Copy each line of the material in which the word "Deals" appears.

(Material for this task)

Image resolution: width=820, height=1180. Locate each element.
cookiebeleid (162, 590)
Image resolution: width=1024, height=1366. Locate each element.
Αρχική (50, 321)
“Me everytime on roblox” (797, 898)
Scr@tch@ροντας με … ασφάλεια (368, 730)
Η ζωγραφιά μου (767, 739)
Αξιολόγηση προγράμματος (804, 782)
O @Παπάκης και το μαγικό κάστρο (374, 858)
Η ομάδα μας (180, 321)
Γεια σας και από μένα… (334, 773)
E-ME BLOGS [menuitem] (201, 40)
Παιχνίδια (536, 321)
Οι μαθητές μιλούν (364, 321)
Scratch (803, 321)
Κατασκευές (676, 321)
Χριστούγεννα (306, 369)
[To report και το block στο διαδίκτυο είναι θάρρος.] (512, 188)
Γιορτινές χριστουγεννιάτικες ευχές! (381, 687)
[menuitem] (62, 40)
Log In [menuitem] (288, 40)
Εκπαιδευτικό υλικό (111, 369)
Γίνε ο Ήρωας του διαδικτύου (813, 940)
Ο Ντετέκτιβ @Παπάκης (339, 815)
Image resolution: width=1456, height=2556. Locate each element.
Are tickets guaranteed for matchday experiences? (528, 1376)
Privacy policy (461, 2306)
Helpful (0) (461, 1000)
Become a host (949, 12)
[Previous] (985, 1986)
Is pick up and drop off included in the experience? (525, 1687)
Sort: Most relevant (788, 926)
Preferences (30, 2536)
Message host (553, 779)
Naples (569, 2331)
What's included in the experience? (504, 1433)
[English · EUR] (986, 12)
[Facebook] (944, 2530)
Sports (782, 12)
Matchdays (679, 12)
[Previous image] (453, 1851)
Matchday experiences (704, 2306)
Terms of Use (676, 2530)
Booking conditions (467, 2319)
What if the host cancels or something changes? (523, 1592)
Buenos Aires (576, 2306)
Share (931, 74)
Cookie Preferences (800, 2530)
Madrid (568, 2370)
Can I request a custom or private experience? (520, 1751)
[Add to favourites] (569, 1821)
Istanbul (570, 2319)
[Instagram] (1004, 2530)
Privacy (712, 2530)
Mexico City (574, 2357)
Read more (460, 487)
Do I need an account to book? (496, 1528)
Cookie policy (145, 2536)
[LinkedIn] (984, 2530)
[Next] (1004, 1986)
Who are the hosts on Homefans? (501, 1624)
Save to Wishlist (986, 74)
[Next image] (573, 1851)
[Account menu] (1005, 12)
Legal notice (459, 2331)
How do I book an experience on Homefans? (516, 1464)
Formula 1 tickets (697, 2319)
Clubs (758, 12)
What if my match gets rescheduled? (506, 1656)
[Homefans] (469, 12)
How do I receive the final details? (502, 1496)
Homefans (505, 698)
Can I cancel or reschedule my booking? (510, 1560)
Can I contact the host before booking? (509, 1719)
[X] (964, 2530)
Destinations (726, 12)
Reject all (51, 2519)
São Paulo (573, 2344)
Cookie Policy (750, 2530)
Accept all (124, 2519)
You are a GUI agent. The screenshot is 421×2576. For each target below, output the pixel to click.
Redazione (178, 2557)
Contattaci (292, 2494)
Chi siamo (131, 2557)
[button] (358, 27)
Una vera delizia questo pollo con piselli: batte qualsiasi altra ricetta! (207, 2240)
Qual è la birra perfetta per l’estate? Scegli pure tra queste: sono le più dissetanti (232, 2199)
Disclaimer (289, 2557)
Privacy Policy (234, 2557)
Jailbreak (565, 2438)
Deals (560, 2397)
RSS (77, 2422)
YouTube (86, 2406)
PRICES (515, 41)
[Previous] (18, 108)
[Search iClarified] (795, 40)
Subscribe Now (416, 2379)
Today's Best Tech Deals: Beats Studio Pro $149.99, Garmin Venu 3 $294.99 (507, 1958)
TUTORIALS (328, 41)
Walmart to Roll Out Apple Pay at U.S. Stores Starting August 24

(End Material for this task)

Problem solution
Deals (560, 2397)
Today's Best Tech Deals: Beats Studio Pro $149.99, Garmin Venu 3 $294.99 (507, 1958)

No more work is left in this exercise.